» 과제 요구사항: 아래 자료의 모든 줄을 "번호"와 "내용" 두 열로 된 마크다운 표로 나타내 주세요. 빈 줄은 빼고, "번호" 열에는 행 순번을, "내용" 열에는 그 줄을 넣습니다.

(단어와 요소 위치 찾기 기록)
=====

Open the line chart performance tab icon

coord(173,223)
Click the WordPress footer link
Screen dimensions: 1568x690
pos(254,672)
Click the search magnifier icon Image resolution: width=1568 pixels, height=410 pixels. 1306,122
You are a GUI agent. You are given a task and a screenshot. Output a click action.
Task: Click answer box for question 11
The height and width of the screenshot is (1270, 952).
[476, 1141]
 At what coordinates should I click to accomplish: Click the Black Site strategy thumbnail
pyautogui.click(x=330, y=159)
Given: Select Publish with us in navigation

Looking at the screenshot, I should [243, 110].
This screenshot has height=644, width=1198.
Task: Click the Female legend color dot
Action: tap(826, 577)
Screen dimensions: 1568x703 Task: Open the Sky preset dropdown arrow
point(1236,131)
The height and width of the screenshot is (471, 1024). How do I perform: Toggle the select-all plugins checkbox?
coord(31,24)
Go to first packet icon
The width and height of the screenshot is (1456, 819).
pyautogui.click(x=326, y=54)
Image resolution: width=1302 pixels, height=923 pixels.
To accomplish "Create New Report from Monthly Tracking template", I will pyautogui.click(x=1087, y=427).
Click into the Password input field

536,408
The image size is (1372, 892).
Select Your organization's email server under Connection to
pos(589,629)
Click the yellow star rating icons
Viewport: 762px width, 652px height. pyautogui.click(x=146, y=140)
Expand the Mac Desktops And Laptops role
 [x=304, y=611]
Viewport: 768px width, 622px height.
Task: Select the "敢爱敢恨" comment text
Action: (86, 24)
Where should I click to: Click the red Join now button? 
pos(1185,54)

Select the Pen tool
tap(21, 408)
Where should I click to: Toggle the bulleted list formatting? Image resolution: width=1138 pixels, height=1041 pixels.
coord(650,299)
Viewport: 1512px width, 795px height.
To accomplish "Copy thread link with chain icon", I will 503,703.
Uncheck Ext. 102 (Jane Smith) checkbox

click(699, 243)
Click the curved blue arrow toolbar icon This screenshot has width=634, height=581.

=====

» 과제 답변:
| 번호 | 내용 |
|---|---|
| 1 | Open the line chart performance tab icon |
| 2 | coord(173,223) |
| 3 | Click the WordPress footer link |
| 4 | Screen dimensions: 1568x690 |
| 5 | pos(254,672) |
| 6 | Click the search magnifier icon Image resolution: width=1568 pixels, height=410 pixels. 1306,122 |
| 7 | You are a GUI agent. You are given a task and a screenshot. Output a click action. |
| 8 | Task: Click answer box for question 11 |
| 9 | The height and width of the screenshot is (1270, 952). |
| 10 | [476, 1141] |
| 11 |  At what coordinates should I click to accomplish: Click the Black Site strategy thumbnail |
| 12 | pyautogui.click(x=330, y=159) |
| 13 | Given: Select Publish with us in navigation |
| 14 | Looking at the screenshot, I should [243, 110]. |
| 15 | This screenshot has height=644, width=1198. |
| 16 | Task: Click the Female legend color dot |
| 17 | Action: tap(826, 577) |
| 18 | Screen dimensions: 1568x703 Task: Open the Sky preset dropdown arrow |
| 19 | point(1236,131) |
| 20 | The height and width of the screenshot is (471, 1024). How do I perform: Toggle the select-all plugins checkbox? |
| 21 | coord(31,24) |
| 22 | Go to first packet icon |
| 23 | The width and height of the screenshot is (1456, 819). |
| 24 | pyautogui.click(x=326, y=54) |
| 25 | Image resolution: width=1302 pixels, height=923 pixels. |
| 26 | To accomplish "Create New Report from Monthly Tracking template", I will pyautogui.click(x=1087, y=427). |
| 27 | Click into the Password input field |
| 28 | 536,408 |
| 29 | The image size is (1372, 892). |
| 30 | Select Your organization's email server under Connection to |
| 31 | pos(589,629) |
| 32 | Click the yellow star rating icons |
| 33 | Viewport: 762px width, 652px height. pyautogui.click(x=146, y=140) |
| 34 | Expand the Mac Desktops And Laptops role |
| 35 |  [x=304, y=611] |
| 36 | Viewport: 768px width, 622px height. |
| 37 | Task: Select the "敢爱敢恨" comment text |
| 38 | Action: (86, 24) |
| 39 | Where should I click to: Click the red Join now button?  |
| 40 | pos(1185,54) |
| 41 | Select the Pen tool |
| 42 | tap(21, 408) |
| 43 | Where should I click to: Toggle the bulleted list formatting? Image resolution: width=1138 pixels, height=1041 pixels. |
| 44 | coord(650,299) |
| 45 | Viewport: 1512px width, 795px height. |
| 46 | To accomplish "Copy thread link with chain icon", I will 503,703. |
| 47 | Uncheck Ext. 102 (Jane Smith) checkbox |
| 48 | click(699, 243) |
| 49 | Click the curved blue arrow toolbar icon This screenshot has width=634, height=581. |